Abstract

5 G networks may not be competent in fully supporting the high data rates, system capacity, and spectral efficiency expected in the upcoming 6 G networks. An enabling factor to achieve these requirements is the adoption of the Sparse Code Multiple Access (SCMA), which is one of the most promising code-domain Non-Orthogonal Multiple Access (NOMA) techniques. Nowadays, there are two major challenges for the implementation of SCMA in practical networks. First, the design of a near-optimal codebook set at the transmitter, that heavily impacts the network performance. Second, an efficient decoding algorithm at the receiver, that dominates the computational complexity of the system.
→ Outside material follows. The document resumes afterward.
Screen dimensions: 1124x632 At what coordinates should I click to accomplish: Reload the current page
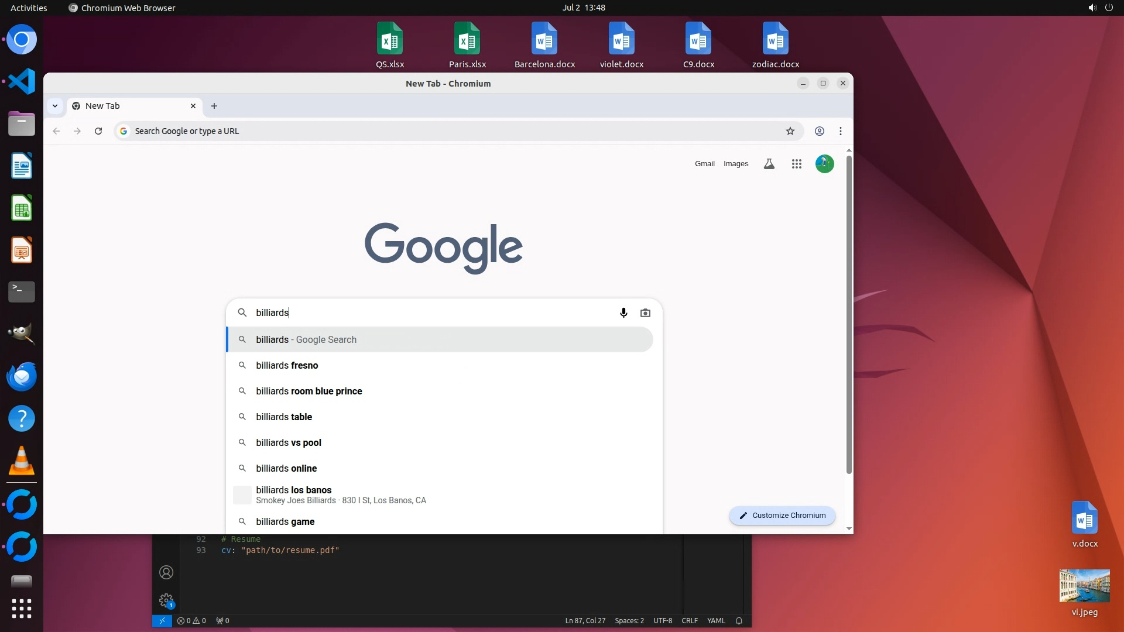(98, 131)
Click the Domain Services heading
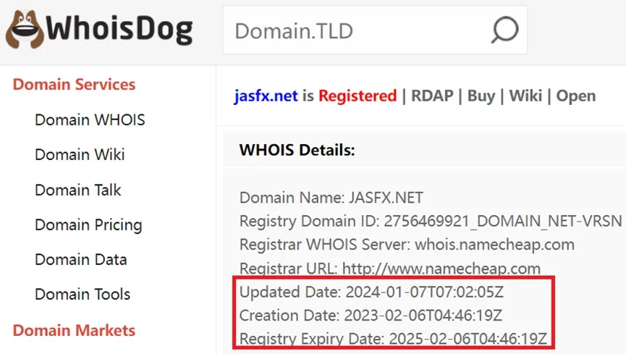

The two aspects are not independent from each other; therefore the optimization of an SCMA network should address jointly both the Encoder and the Decoder side. Moreover, such solution is far from optimal when designed for general purpose use, since it does not exploit the channel statistical information known at the transmitter and the receiver side. However, most of the works available in the literature address only one aspect and also are not tailored for a given radio channel. In this paper, we design an end-to-end SCMA en/deconding structure based on the integration between a state-of-the-art AutoEncoder (AE) architecture and a novel Wasserstein Generative Adversarial Network (WGAN). The aim is to jointly create a near-optimal codebook design and a non-computationally heavy Decoder that are robust to the given channel statistics. Finally, we trained our model to be flexible to support different channel conditions and compared its performance against the state-of-the-art AE and the best conventional Decoders. The simulation results show that our innovative design exhibits decoding performance very similar to conventional Decoders with a reduced decoding latency.